*Stored rows*.

———

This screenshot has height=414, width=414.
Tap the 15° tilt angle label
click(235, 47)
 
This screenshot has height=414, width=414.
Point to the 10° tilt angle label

———

*Brief*. Write out all of the lines above once more, requests included, and shift every coordinate in the answers by -146.

*Full output*.
This screenshot has height=414, width=414.
Tap the 15° tilt angle label
click(89, -99)
 
This screenshot has height=414, width=414.
Point to the 10° tilt angle label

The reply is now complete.